Il pugno allo stomaco di cui parlavo prima è dovuto sia all’impatto visivo che alle effettive condizioni cui sono relegate dalla malattia alcune ragazze che, in parte, alle “attività” in cui siamo stati coinvolti; ma ho accennato anche alle carezze, queste sono le storie dei missionari e dei laici che li aiutano, i loro gesti e soprattutto la semplicità e serenità con cui si donano. Siamo stati portati la (un grande grazie a tutti quelli che ce lo hanno permesso) per provare anche noi a metterci al servizio, nel nostro piccolo, come fanno loro; ci siamo affiancati ai missionari nelle semplici, e non , azioni che compiono tutti i giorni per le ragazze che stanno li, dal lavare i panni e la struttura al prendersi cura delle donne e bambine fino ad aiutare a mangiare, imboccandole, le persone che non riuscivano a mangiare da sole.

È stato difficile. Anche se farlo insieme con i miei compagni di viaggio lo ha reso un po’ meno difficile. È stato semplice. Grazie ai missionarie alla velocità con cui soprattutto le bambine e ragazze si sono aperte verso di noi e, sembra strano scriverlo, ci hanno accolto.

DSC_0102

Questa esperienza ha occupato la nostra mattinata, mentre dopo essere tornati a casa ed aver pranzato, siamo andati a vedere il mercato del pesce di Kampala, in cui dalla pesca alla affumicatura degli “scarti”, come li definiremmo noi, si compie tutta la lavorazione e la vendita del pesce, affiancata dalla vendita di altri prodotti e dalla preparazione di ciò che serve per lavorare, per esempio la costruzione dal legno delle barche.

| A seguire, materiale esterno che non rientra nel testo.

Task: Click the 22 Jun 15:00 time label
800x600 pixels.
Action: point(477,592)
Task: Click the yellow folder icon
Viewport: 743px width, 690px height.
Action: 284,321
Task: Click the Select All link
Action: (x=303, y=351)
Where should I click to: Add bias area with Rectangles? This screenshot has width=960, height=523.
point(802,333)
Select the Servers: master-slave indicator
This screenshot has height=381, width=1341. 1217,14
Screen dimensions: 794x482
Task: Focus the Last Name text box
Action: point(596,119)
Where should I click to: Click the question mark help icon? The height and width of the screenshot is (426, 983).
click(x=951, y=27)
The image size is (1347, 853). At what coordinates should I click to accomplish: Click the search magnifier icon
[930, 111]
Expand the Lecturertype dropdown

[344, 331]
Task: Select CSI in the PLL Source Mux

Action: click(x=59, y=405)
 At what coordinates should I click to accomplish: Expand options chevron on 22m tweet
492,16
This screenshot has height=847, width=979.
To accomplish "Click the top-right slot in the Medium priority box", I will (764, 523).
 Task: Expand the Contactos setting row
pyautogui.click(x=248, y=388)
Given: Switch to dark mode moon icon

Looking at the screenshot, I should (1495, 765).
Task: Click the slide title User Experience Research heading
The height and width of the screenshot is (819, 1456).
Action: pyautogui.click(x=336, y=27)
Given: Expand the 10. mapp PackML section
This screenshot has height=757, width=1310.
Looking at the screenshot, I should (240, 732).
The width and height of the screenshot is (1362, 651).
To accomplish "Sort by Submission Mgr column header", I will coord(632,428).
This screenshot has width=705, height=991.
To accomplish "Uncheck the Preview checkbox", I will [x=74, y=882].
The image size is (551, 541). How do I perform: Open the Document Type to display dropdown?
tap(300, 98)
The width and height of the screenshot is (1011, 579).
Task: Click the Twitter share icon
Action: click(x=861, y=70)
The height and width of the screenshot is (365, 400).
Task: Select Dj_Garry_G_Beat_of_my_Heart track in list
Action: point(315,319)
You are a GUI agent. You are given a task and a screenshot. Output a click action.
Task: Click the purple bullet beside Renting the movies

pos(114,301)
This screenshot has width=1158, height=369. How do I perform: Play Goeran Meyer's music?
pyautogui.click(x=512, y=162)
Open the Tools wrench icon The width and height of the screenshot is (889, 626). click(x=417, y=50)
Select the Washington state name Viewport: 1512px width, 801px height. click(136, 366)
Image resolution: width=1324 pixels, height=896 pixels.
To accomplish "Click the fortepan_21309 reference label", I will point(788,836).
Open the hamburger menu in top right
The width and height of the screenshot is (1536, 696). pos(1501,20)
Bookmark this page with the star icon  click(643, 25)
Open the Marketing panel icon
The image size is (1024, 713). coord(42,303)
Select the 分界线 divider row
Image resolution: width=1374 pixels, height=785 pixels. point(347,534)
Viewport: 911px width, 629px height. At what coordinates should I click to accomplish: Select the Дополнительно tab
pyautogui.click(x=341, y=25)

Anche questa visita è stata particolare oltre, che per il luogo – il lago Vittoria è molto bello – e le condizioni e gli odori, per l’effetto che noi musunghi (persone bianche) facciamo sulle persone che ci incontrano. Siamo una calamita per i bimbi ma gli adulti non sempre ci accolgono allo stesso modo; si passa dalla apertura di alcuni al “perché siete qui?” di altri, per fortuna pochi.

Veniamo a domenica, ovvero oggi. È una giornata a prima vista quasi vuota ma che in realtà è stata molto utile nella sua tranquillità per farci amalgamare come gruppo e per averci fatto vivere una bella giornata insieme. Al mattino messa nella comunità italiana di Kampala che ci ha accolto e incoraggiato per i giorni a venire. Mentre al pomeriggio siamo andati allo zoo che (anche se non ha riscosso grande successo tra noi) ci ha mostrato tanti animali mai visti prima, dandoci anche qualche spunto di riflessione.

Un’altra cosa importante sono gli incontri “serali” che facciamo tra di noi guidati da Giorgio e Cristina per tirare le somme della giornata e condividere ciò che abbiamo vissuto, sembra banale ma vi assicuro che è fondamentale.